Senin hatan sadece inançlarını saklamayan bir Müslüman olman değil. İki büyük hatan daha var. Bu hatalar, motosiklet yarışlarına katılmanda gizli.
Kenancım, biz otomotiv ve motorsporlarında geri kalmış bir ülkeyiz. Bizim otomobil, motosiklet üretmemizi, dünya markaları çıkarmamızı istemiyorlar. Bunun için motorsporlarından da uzak durmak zorundayız.
Çünkü insanoğlu aç gözlüdür. Motorsporlarına izin versek çok fazla pilot, sürücü çıkıp uluslararası platformda yarışmaya başlar. Şampiyon oluruz, İngilizleri, Fransızları geride bırakırız ama bir süre sonra bu başarılar yetmemeye başlar.
Akay Perker gibi açgözlüler “dünya şampiyonu olan bir sürü yarışçımız var ama bir tane Türk takımı yok!” demeye başlarlar. Takım kurmak zorunda kalırız. Bunlar yine susmaz. “Başkasının motosikletiyle, otomobiliyle yarışıyoruz, olacak iş değil” derler. Bu kez otomobil üretmek, motosiklet üretmek zorunda kalırız.
Türkiye’nin pilotları, Türkiye’nin otomobil ve motosikletleriyle şampiyon olmaya başlarsa yandık biz. Avrupa’daki, ABD’deki dostlarımız bize eskisi kadar çok otomobil satamaz. Daha kötüsü, yarışlardaki başarılarımız bizim onlara teknoloji satmamıza neden olur. ABD’deki otomobil markaları Türkiye’ye satış yapacağına, biz onlara satış yaparız. Bu olmaz, olmamalı. Türkiye bir pazar olarak kalmalı.
Biz neye inanıyoruz biliyor musun? Otomobil ihracatı yaptığımıza. Tüm dünyaya otomobil sattığımızı yazıyor gazetelerimiz. Arada bir bazı aklı evveller çıkıp sivrilik yapıyorlar ama onları umursamıyoruz, ne bilirler ki…
Hatalarından birisi bu. Bir hatan daha var.
Bak Kenan, motorsporları insanın kafasını çalıştırır, düşünmesini sağlar. Motorsporlarına gönül veren insanlar farkında olmadan aerodinami, motor teknolojileri, yazılım, bilgisayar sistemleri gibi teknolojileri öğrenmeye, üzerinde araştırma yapmaya başlarlar. Bu hoş değil. Düşünmemeleri lazım. Bizim taktiğimiz başka.

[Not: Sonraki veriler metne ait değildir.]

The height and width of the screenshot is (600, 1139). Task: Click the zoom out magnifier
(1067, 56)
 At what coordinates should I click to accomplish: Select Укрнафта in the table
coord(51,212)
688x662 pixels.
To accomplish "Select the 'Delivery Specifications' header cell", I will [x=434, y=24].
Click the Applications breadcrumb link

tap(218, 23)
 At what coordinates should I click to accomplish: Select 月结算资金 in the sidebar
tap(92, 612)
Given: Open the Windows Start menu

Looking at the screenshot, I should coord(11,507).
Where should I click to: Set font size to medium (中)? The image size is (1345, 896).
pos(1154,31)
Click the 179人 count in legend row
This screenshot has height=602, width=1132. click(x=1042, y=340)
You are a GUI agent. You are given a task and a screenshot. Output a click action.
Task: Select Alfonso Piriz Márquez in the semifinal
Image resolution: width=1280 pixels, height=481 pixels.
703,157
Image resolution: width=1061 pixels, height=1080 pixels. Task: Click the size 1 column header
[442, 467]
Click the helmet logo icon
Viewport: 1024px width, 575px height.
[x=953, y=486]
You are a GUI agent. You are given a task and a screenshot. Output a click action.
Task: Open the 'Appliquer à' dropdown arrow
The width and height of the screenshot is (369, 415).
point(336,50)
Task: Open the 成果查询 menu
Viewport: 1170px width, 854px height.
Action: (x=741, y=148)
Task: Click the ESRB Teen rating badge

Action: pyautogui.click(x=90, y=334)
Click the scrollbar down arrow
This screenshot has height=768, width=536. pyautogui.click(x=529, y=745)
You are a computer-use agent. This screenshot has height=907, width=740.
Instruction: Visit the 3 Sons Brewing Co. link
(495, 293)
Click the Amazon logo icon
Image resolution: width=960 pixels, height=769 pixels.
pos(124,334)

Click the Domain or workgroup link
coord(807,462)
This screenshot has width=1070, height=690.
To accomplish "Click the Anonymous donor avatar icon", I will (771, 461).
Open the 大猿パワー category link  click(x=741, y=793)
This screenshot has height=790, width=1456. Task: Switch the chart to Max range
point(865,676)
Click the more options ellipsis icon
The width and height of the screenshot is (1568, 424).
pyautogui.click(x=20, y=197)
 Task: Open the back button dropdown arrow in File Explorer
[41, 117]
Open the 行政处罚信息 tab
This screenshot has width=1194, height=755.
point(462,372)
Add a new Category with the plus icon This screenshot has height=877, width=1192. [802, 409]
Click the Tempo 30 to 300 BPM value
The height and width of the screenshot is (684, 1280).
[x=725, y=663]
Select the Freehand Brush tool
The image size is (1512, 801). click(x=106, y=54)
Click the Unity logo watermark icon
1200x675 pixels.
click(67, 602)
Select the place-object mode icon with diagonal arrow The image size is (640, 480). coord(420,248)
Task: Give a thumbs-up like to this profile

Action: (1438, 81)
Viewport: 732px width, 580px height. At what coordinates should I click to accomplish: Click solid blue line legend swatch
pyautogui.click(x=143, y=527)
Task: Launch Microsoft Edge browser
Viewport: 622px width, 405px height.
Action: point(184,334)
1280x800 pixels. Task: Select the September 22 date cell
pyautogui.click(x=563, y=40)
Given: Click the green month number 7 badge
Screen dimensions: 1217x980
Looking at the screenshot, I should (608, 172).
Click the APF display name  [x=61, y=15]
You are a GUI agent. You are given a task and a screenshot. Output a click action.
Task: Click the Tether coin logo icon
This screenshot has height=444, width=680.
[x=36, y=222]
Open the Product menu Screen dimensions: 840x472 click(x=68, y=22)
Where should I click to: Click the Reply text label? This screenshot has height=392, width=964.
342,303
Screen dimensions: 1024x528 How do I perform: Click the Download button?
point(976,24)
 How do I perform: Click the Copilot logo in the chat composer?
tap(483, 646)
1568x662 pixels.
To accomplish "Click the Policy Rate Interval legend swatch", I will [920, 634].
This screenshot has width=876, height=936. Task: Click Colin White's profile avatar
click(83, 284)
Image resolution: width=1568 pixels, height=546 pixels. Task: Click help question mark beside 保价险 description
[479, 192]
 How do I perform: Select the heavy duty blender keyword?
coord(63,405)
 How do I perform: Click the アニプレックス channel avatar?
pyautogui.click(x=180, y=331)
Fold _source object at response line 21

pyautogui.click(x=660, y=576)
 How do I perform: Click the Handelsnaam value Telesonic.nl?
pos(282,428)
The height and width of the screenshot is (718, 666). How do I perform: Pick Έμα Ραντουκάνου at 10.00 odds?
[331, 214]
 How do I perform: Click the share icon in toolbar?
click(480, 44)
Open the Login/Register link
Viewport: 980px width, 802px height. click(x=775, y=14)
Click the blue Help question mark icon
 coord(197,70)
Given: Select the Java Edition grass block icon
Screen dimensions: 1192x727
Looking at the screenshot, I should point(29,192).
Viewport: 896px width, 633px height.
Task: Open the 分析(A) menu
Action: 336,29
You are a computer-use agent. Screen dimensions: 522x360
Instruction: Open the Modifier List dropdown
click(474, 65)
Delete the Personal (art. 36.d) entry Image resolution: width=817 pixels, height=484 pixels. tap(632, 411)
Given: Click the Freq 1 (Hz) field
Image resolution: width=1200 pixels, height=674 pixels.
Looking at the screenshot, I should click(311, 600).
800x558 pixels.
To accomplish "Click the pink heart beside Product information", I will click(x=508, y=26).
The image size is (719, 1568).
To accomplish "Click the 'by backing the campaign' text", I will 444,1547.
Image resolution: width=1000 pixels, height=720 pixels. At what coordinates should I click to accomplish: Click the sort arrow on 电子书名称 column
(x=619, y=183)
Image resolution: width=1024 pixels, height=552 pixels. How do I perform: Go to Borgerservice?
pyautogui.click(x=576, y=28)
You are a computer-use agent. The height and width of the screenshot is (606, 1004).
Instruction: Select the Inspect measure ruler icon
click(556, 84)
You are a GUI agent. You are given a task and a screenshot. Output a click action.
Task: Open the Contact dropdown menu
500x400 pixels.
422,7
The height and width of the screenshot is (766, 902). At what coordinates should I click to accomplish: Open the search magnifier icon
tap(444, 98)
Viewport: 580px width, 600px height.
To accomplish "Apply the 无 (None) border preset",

Biz şöyle yapıyoruz. Futbolu bilirsin, güzel bir spordur. Biz tüm memleketi statlarla donattık. Üç tane de büyük kulübümüz var, süper maçlar çıkıyor. İnsanları futbolla yönetmek o kadar kolay ki. Piyasada ne kadar geveze ve aylak adam varsa topladık. Kabzımallar, emekli hakemler, eski futbolcular…
Bunları çeşitli kanallara serpiştirdik, futbol yorumları yaptırıyoruz. Bir pozisyonun ofsayt olup olmadığını bir hafta boyunca tartışıyor bu insanlar. O kadar hararetli tartışıyorlar ki, herkes televizyon başında onları izliyor. Gazetelerin spor sayfası yok, futbol sayfaları var. Bu sayfalarda iki cümleyi bir araya getirmekten aciz adamlar köşe yazıları yazıyorlar. Maçları, kuralları, kulüpleri, futbolcuları yorumluyorlar.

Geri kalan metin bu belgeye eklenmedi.